+++ Texte présenté +++

64 pages

Ce livre de soixante-quatre pages est dédié à la thématique du souvenir, où page après page, pliage après pliage, les photographies se forment dans leur intégralité. Parfois celles-ci apparaissent découpées, par séquence, faisant ainsi référence au mode de structuration de notre mémoire. Un jeu de pointillés invite le lecteur à prendre possession du support en recomposant les photographies, et ainsi par ce geste, l’inciter à se souvenir. J’ai voulu éviter un trop grand format afin que le public se sente intimement lié à l’objet.
Pour ce travail, je me suis entre autres inspirée, de l’ouvrage intitulé « La chambre claire » de Roland Barthes, paru en 1989. Dans ce livre, l’auteur se demande en quoi la photographie peut déclencher le sentiment. Il décide alors, partant des photographies qui ont un attrait pour lui, d’essayer de comprendre la raison de cet attrait. Pourquoi telle photo « l’anime » et telle autre le laisse indifférent ?

Couvertures

J’ai réalisé six couvertures de livres uniquement composées en typographie : deux séries de trois. J’ai choisi de revisiter des couvertures de bouquins édités aux Éditions P.O.L, en particulier des ouvrages de Valère Novarina, un romancier et dramaturge suisse que j’affectionne. J’aime les Éditions P.O.L pour leurs mise en pages qui se veulent minimales, sobres et élégantes à la fois. Cette première série est composée avec la même typographie (la Myriad) mais on a là une volonté de les différencier les unes des autres. En effet, l’une des couvertures a uniquement été dessinée à la main. Concernant « L’animal du temps » ce qui fait sa singularité est qu’on retrouve le résumé sur le dos du livre. Puis pour « Tout le monde se ressemble » j’ai souhaité jouer sur la multiplication et la répétition du titre.

+++

Questions d'étude.
- 1) Dans le texte présenté, quelle typographie compose la première série de couvertures ?
- 2) Poursuivez, s'il vous plaît, le texte présenté sur le livre du souvenir et les couvertures à partir de sa dernière phrase.
Les données qui suivent proviennent d'une autre source.

+++ Données extraites +++

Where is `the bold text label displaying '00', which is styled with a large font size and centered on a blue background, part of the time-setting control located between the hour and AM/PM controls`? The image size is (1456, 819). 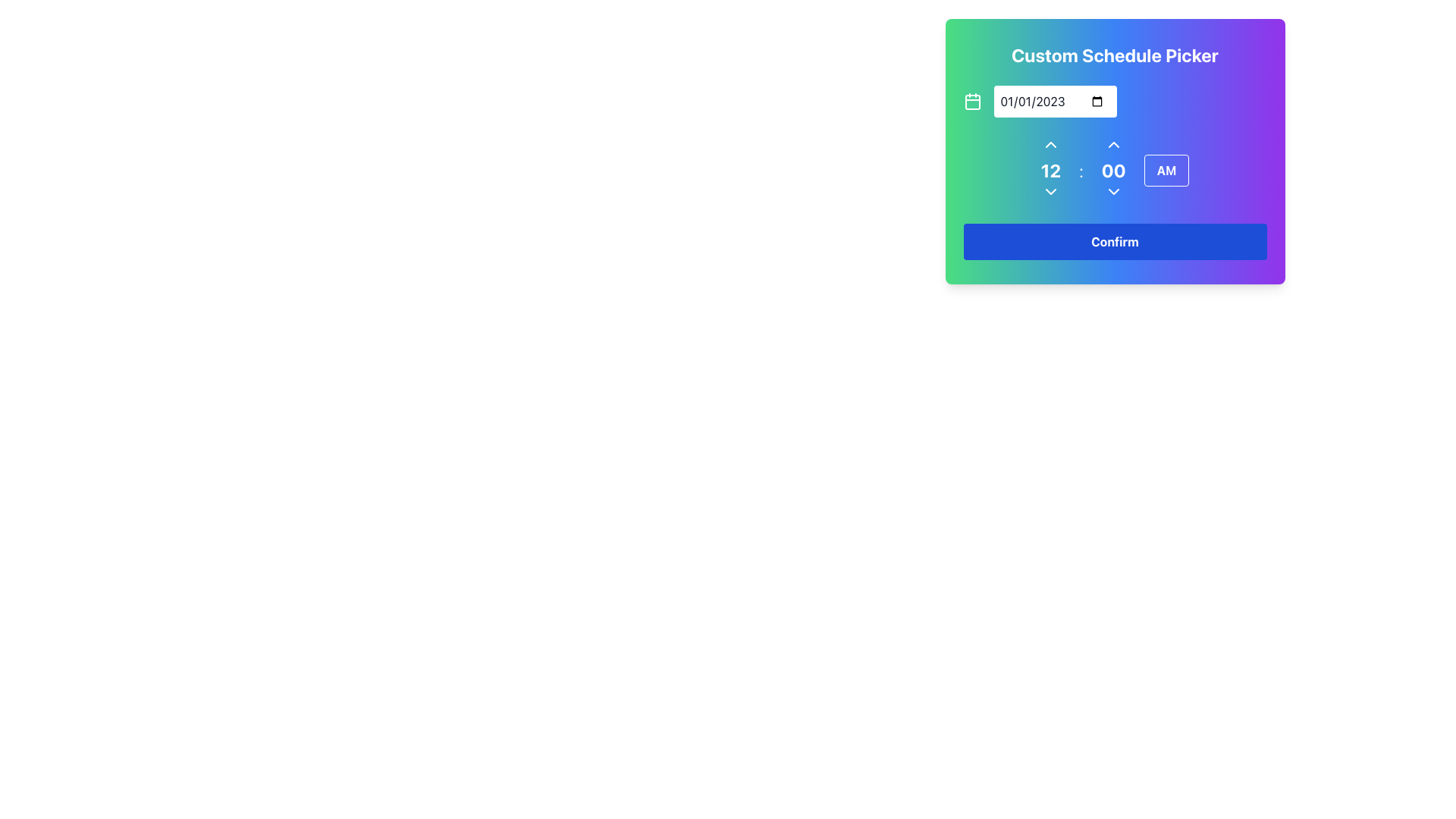 the bold text label displaying '00', which is styled with a large font size and centered on a blue background, part of the time-setting control located between the hour and AM/PM controls is located at coordinates (1113, 170).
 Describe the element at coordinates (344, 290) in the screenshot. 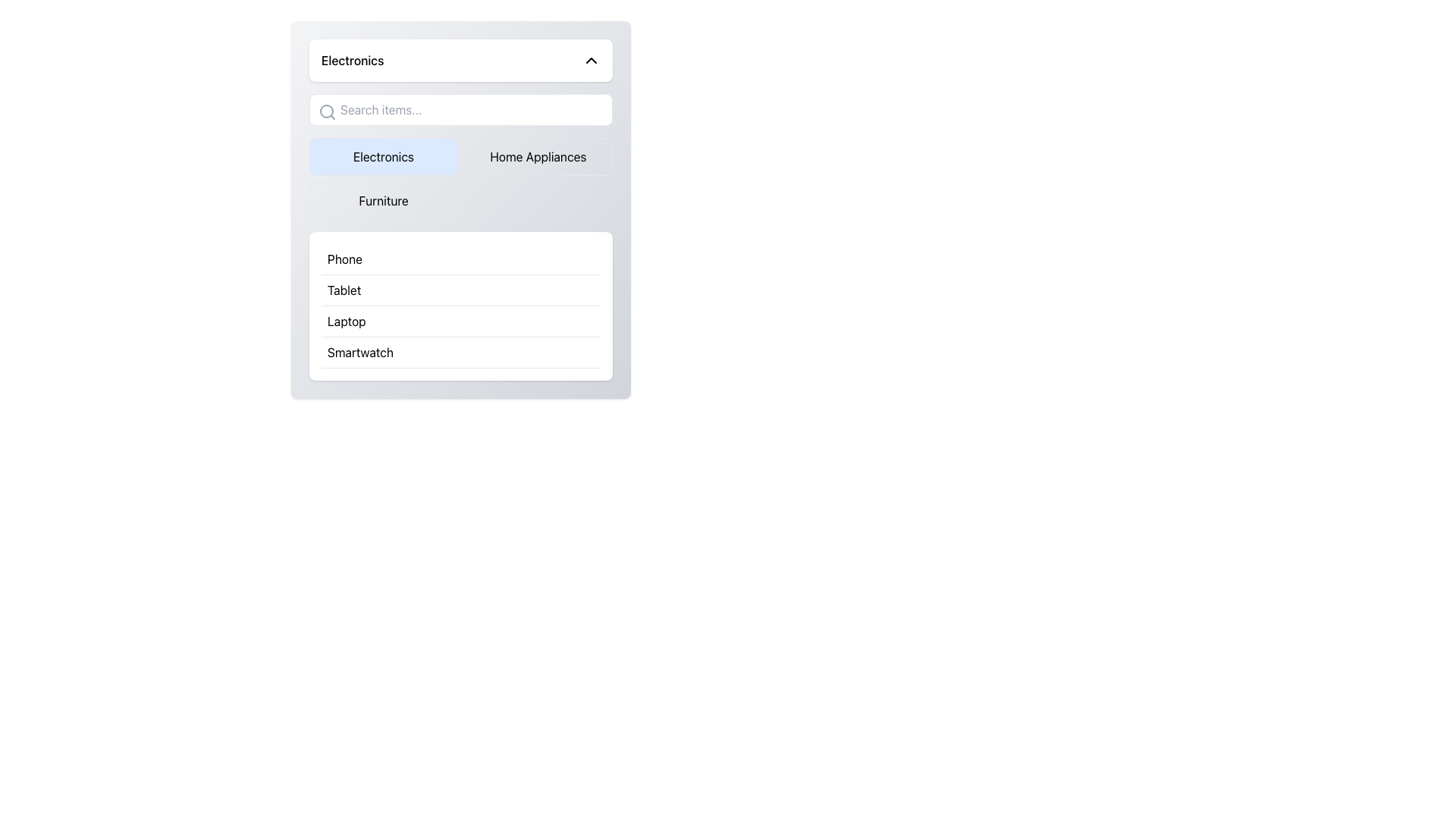

I see `the text label that reads 'Tablet' within the selectable list under the 'Electronics' submenu` at that location.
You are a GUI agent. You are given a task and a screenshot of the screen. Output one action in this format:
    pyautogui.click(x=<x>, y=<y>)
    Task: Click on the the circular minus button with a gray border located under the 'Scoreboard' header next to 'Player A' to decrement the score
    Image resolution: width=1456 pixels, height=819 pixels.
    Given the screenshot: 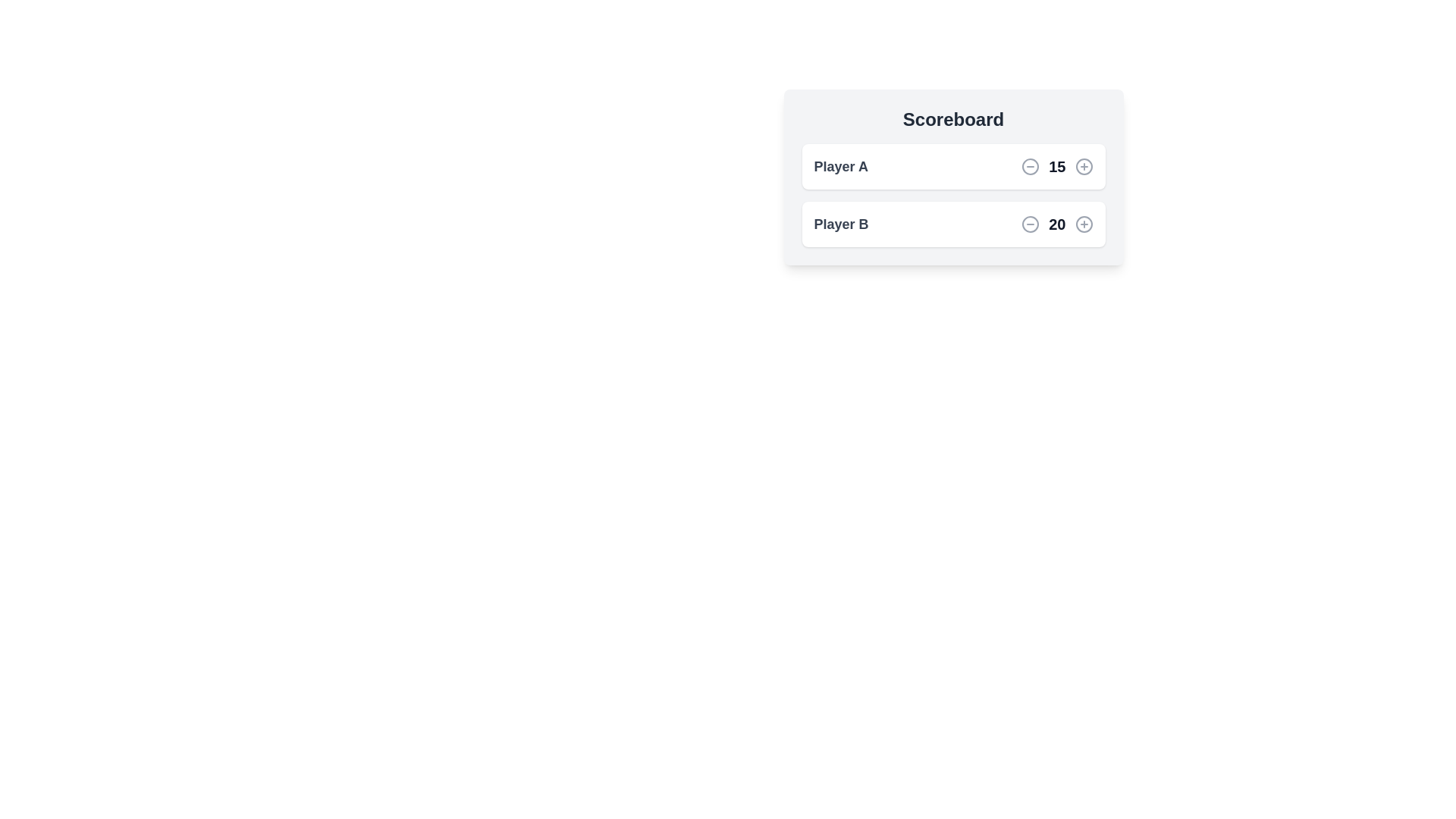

+++

Corrigé par tâche.
- 1) La Myriad.

- 2)
Pour la seconde série de couvertures, l'idée de collection se décline autour d'un jeu de couleurs où nous retrouvons les Éditions P.O.L de la première à la quatrième de couverture. Pour l’ensemble de ce travail, les travaux de Massin et David Carson m’ont beaucoup inspiré, notamment avec leur large utilisation de combinaisons d’éléments typographiques.

Revue

J’ai produit un cahier central de huit pages destiné à une revue dont le sujet est Catherine Zask. Une recherche documentaire iconographique et textuelle ont été nécessaire pour ce travail. Par ailleurs, la première page de mon cahier a été conçue comme une page de rupture par rapport aux pages de la revue qui précèdent.
Pour ce travail un cahier des charges était à respecter, mes choix et gris typograhiques étaient à soigner, ainsi que les coupures de mes textes.

La délicieuse rencontre

Un travail entièrement fait à la main, la typographie et les illustrations ont été découpées au scalpel, dans du papier noir. La mise en page a été totalement faite à la photocopieuse, en découpant et collant chaque lettres une à une, sans aucune intervention de l'ordinateur.
L'histoire raconte une « délicieuse rencontre » entre une petite fille : Lola, adorant le miel, et une abeille en détresse... J'ai réalisé une reliure soufflet afin d'évoquer les alvéoles d'abeilles. La typographie « alvéole », construite à partir d'une même forme hexagonale, illustre parfois l'histoire à elle toute seule.